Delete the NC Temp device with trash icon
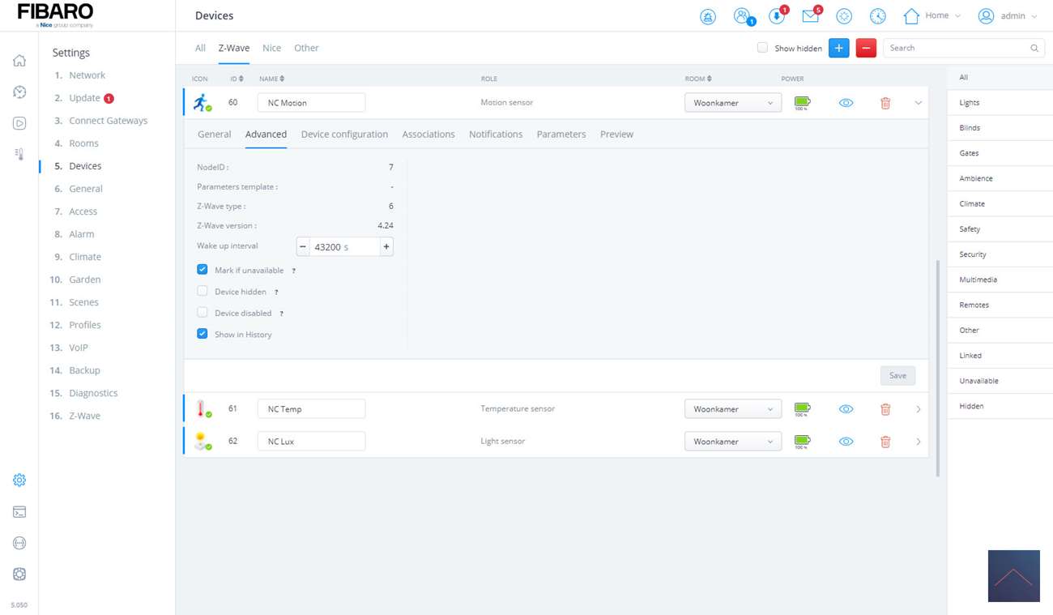1053x615 pixels. pyautogui.click(x=885, y=409)
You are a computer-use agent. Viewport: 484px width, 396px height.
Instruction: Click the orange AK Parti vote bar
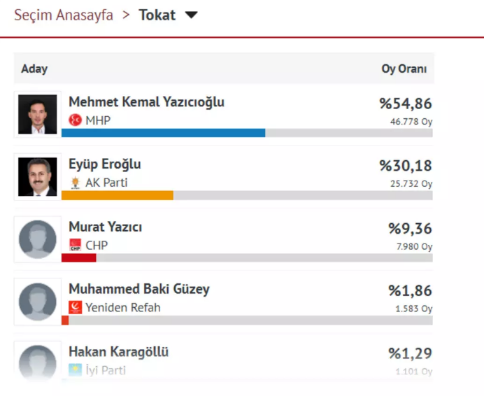117,195
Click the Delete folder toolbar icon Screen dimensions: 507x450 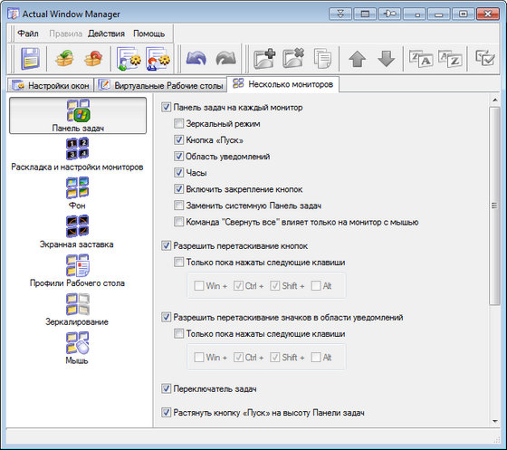293,59
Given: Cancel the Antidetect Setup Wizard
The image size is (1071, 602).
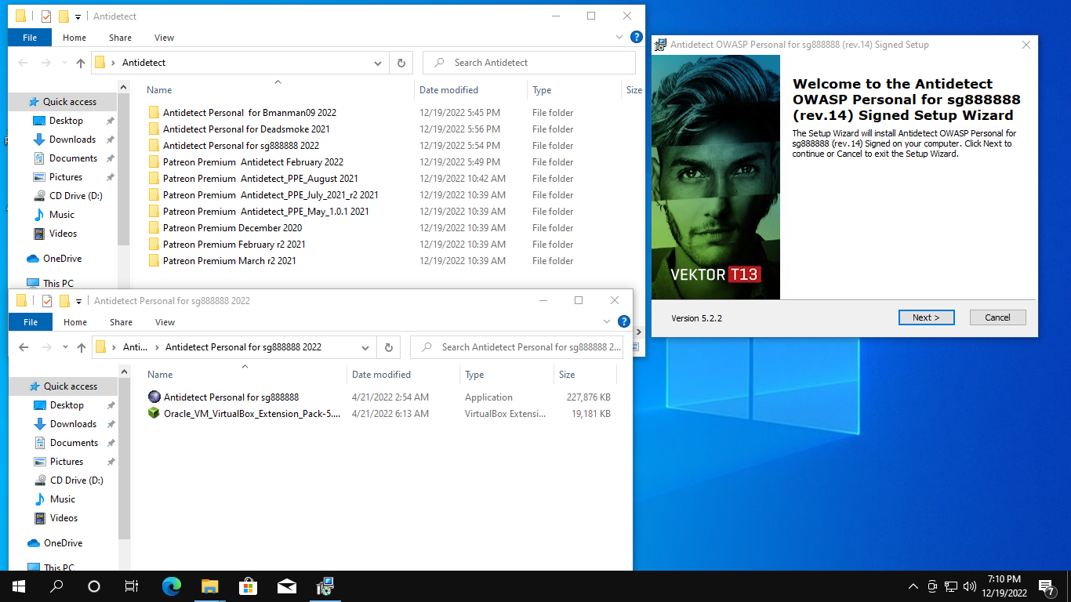Looking at the screenshot, I should (997, 317).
══════
[Your goal] The lines to retype begin with the one containing "Given: Cancel the Antidetect Setup Wizard" and end with the last line of the records. Reproduce them exactly and omit the pictures.

[Reply to the exercise]
Given: Cancel the Antidetect Setup Wizard
The image size is (1071, 602).
Looking at the screenshot, I should (997, 317).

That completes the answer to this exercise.